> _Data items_
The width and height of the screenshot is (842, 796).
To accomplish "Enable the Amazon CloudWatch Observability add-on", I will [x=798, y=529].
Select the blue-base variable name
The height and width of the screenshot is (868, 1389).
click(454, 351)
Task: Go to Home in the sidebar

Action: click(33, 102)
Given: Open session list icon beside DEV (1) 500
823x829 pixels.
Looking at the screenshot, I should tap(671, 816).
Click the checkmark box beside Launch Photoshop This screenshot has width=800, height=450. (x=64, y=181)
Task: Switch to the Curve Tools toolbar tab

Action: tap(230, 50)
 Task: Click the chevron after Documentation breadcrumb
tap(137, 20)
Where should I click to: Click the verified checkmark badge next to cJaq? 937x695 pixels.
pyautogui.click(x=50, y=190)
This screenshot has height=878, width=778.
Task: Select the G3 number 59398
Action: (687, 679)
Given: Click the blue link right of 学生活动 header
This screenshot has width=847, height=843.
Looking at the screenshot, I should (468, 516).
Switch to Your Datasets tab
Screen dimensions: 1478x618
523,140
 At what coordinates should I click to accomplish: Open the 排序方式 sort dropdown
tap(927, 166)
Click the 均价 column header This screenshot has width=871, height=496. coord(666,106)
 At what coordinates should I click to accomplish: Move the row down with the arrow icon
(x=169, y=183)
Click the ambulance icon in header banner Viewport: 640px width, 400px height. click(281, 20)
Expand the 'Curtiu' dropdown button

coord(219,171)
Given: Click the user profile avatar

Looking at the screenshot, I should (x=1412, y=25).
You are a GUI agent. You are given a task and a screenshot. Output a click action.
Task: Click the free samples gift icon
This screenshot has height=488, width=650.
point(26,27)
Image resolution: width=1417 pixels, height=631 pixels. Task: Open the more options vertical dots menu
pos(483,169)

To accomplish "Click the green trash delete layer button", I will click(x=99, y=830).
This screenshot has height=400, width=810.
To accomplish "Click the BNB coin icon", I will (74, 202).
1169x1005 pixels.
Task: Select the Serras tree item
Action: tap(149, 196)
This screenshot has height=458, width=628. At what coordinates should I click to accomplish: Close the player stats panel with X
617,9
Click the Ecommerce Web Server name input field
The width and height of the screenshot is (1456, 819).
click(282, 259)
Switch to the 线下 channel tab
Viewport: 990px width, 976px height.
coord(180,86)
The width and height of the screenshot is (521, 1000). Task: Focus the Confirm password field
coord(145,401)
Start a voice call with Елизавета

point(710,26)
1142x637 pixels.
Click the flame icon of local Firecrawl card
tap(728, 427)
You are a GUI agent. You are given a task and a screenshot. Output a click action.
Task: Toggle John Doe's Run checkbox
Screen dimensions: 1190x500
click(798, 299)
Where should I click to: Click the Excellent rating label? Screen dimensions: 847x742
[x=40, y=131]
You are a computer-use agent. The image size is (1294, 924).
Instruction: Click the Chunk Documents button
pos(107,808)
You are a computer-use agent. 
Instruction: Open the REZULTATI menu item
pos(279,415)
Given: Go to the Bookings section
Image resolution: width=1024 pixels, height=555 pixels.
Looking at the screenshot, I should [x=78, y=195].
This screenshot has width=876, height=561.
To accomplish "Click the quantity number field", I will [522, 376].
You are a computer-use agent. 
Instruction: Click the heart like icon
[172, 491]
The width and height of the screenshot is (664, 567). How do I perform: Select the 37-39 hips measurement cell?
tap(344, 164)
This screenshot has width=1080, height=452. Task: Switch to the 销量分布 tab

> _Activity_
The records above need copying. Do it exactly.

> _Task solution_
The width and height of the screenshot is (842, 796).
To accomplish "Enable the Amazon CloudWatch Observability add-on", I will [x=798, y=529].
Select the blue-base variable name
The height and width of the screenshot is (868, 1389).
click(454, 351)
Task: Go to Home in the sidebar

Action: click(33, 102)
Given: Open session list icon beside DEV (1) 500
823x829 pixels.
Looking at the screenshot, I should tap(671, 816).
Click the checkmark box beside Launch Photoshop This screenshot has width=800, height=450. (x=64, y=181)
Task: Switch to the Curve Tools toolbar tab

Action: tap(230, 50)
 Task: Click the chevron after Documentation breadcrumb
tap(137, 20)
Where should I click to: Click the verified checkmark badge next to cJaq? 937x695 pixels.
pyautogui.click(x=50, y=190)
This screenshot has height=878, width=778.
Task: Select the G3 number 59398
Action: (687, 679)
Given: Click the blue link right of 学生活动 header
This screenshot has width=847, height=843.
Looking at the screenshot, I should (468, 516).
Switch to Your Datasets tab
Screen dimensions: 1478x618
523,140
 At what coordinates should I click to accomplish: Open the 排序方式 sort dropdown
tap(927, 166)
Click the 均价 column header This screenshot has width=871, height=496. coord(666,106)
 At what coordinates should I click to accomplish: Move the row down with the arrow icon
(x=169, y=183)
Click the ambulance icon in header banner Viewport: 640px width, 400px height. click(281, 20)
Expand the 'Curtiu' dropdown button

coord(219,171)
Given: Click the user profile avatar

Looking at the screenshot, I should (x=1412, y=25).
You are a GUI agent. You are given a task and a screenshot. Output a click action.
Task: Click the free samples gift icon
This screenshot has height=488, width=650.
point(26,27)
Image resolution: width=1417 pixels, height=631 pixels. Task: Open the more options vertical dots menu
pos(483,169)

To accomplish "Click the green trash delete layer button", I will click(x=99, y=830).
This screenshot has height=400, width=810.
To accomplish "Click the BNB coin icon", I will (74, 202).
1169x1005 pixels.
Task: Select the Serras tree item
Action: tap(149, 196)
This screenshot has height=458, width=628. At what coordinates should I click to accomplish: Close the player stats panel with X
617,9
Click the Ecommerce Web Server name input field
The width and height of the screenshot is (1456, 819).
click(282, 259)
Switch to the 线下 channel tab
Viewport: 990px width, 976px height.
coord(180,86)
The width and height of the screenshot is (521, 1000). Task: Focus the Confirm password field
coord(145,401)
Start a voice call with Елизавета

point(710,26)
1142x637 pixels.
Click the flame icon of local Firecrawl card
tap(728, 427)
You are a GUI agent. You are given a task and a screenshot. Output a click action.
Task: Toggle John Doe's Run checkbox
Screen dimensions: 1190x500
click(798, 299)
Where should I click to: Click the Excellent rating label? Screen dimensions: 847x742
[x=40, y=131]
You are a computer-use agent. The image size is (1294, 924).
Instruction: Click the Chunk Documents button
pos(107,808)
You are a computer-use agent. 
Instruction: Open the REZULTATI menu item
pos(279,415)
Given: Go to the Bookings section
Image resolution: width=1024 pixels, height=555 pixels.
Looking at the screenshot, I should [x=78, y=195].
This screenshot has width=876, height=561.
To accomplish "Click the quantity number field", I will [522, 376].
You are a computer-use agent. 
Instruction: Click the heart like icon
[172, 491]
The width and height of the screenshot is (664, 567). How do I perform: Select the 37-39 hips measurement cell?
tap(344, 164)
This screenshot has width=1080, height=452. Task: Switch to the 销量分布 tab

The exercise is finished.